On connait bien The Bond, le petit film de propagande filmé par Chaplin à la fin de la guerre. Le metteur en scène était alors engagé avec fougue (Et pour cause), aux côtés de Doug & Mary, pour soutenir l'effort national. Ce film de court métrage, une production de Mary Pickford distribuée par Paramount, est bâti sur le même principe: interpréter une situation courte qui va illlustrer le besoin de serrer les rangs et de contribuer à la victoire prochaine. Mary Pickford y incarne une jeune femme insouciante et vaine qui prend soudain conscience devant la multiplication des signes de l'importance pour elle d'économiser et d'acheter un "bon de la liberté", au lieu de dépenser son argent en futilités. Elle est opposée à sa meileure amie qui elle continue de ne penser qu'à elle. A la fin du film, la situation devient plus concrète encore avec le retour d'un fiancé parti combattre, interprété par Monte Blue.

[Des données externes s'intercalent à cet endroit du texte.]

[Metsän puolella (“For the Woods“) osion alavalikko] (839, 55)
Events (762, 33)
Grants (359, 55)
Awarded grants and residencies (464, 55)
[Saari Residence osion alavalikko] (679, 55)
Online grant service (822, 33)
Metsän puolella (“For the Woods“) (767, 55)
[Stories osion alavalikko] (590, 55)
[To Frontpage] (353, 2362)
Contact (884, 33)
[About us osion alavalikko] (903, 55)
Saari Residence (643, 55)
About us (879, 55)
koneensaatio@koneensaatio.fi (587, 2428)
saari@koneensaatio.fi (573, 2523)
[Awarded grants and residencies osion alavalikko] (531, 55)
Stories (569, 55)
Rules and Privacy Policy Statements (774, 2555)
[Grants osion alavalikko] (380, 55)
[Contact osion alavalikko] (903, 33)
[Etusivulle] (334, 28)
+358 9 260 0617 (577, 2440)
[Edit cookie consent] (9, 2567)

Tourné avec soin, pensé dans ses moindres détails, le film est bien plus que le témoin glorieux d'une époque ou un artefact notable d'une nation en période de guerre: il est au même titre que ses longs métrages, une oeuvre de Mary Pickford, dont l'énergie est ici le moteur de l'entreprise. Un film très soigné pour une cause qui lui tenait clairement à coeur.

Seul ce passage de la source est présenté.